## [課題]
以下に示す野犬と干支についての文章を、最後の文の続きから書き進めてください。

野犬は干支になれるかな

今年は戌年です。
犬が何かとヴィジュアル的にも、サウンド的にも訴えかけてくる一年になるんでしょうね。干支というのはそう考えると実に気の長い、一年の歳月をかけた空間表現のようにも感じます。犬が、日本というギャラリーを使って、ワンワン♪と表現します。(犬自身は全く能動的じゃないので、表現。と呼ぶは、まあ洒落です)


で、僕が思い出すのは、犬といっても、干支用にパッケージされた犬ではなくて、野犬です。野に捨てられた犬のことです。


僕の故郷は海沿いなんですが、潮の害や津波から家を守るために、海の手前に大きな林が横たわっています。これを防潮林と云うんですけど、そこには沢山の赤ちゃん犬が捨てられて、その内逞しくなって野犬になっていました(性格的には臆病だけど)。
其処に捨てられた犬は例外なく野犬になってたので、子供だった僕には、林そのものが何かの生き物かBlack Boxのように映り、そこに一度迷い込むと“野生的”に、つまりは悪魔になるところなんだと畏怖していました。


野犬は特殊で、彼等の持つ哀しみも特殊です。


彼等はよく吠えていました。怖がっていたからです、人間を。
野犬は絶対一匹で行動しません。人を襲うこともありますが、必ず集団で襲います。それも一匹じゃ心細いからで、野犬大勢で一人の子供を襲うこともあったから、こいつら何て〈こすい〉奴!と思われていたようですが、それは誤解です。

## [提供データ]
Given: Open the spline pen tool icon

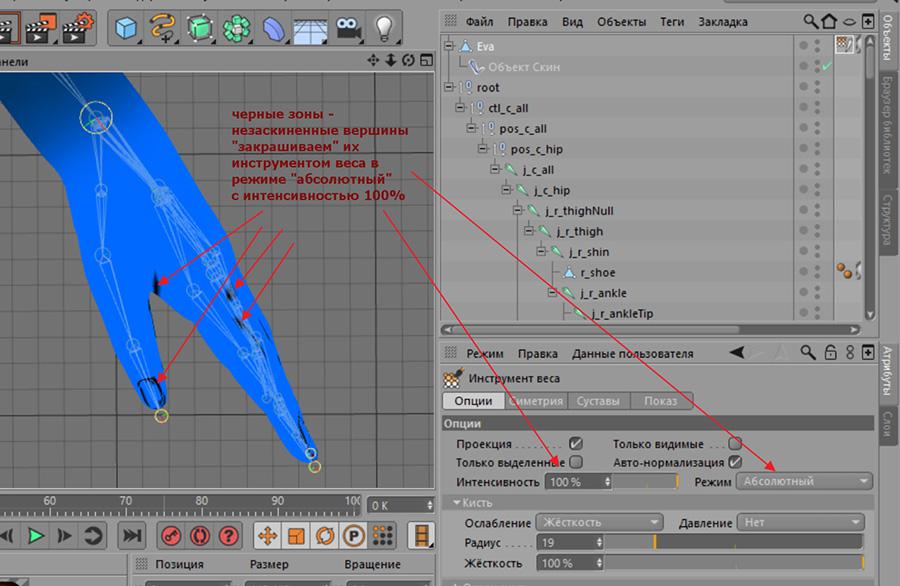Looking at the screenshot, I should (162, 29).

## [回答]
世界が怖いから、一人では襲うことも、逃げることも、生きることも出来ないだけです。


僕は野犬が嫌いでした。獣医になりたいといっていた、2個年上の女の子を、噛んだからです。
結構ひどい怪我だったと思います。狂犬病も持っていて、とても危険だったから、やはり、野犬は悪魔なんです。
野犬を理解するのにまだ途中の考察段階だったにも関わらず、無理矢理そういう“悪魔説”を結論として打ち立ててしまいました。


ごめん。犬。


2006年一年かけて、僕は謝るから。


謝る前に、僕が小学6年生の頃、町役場の保健課の懸命な努力によって、ほぼ全ての犬が射殺されるか、保健所に投獄されました。


そして今はもう、野犬は全滅しています。完璧に。




野犬になる前の子犬は、咆哮します。
それが救済に繋がることを本能的に知っているからです。救済されなくても、そこに“生きたい”という絶対的な目的があって、吠えているわけです。


でもいつしか成長して逞しくなって、SOSがいらなくなって、しかし咆哮は犬の機能の一部になっているから延々止めれなくて、ついには目的を失ったまま、大人の野犬は吠え続けます。

文字通り、宿命的な“ワン!”
助けが必要がないのに吠え続けるのは、犬にとってはシンどいことかな、と思います。


意味のない咆哮の蓄積は、しかしものずごいエネルギーとなって溜まっているはずで、案外小説や芸術は、そういうエネルギーに直接触れるところから始まるのではないのかな、と感じました。感じたというより、少なくとも僕にとっては確信です。




何だか、犬の咆哮に奉公するべき2006年になりそうです。
うははは。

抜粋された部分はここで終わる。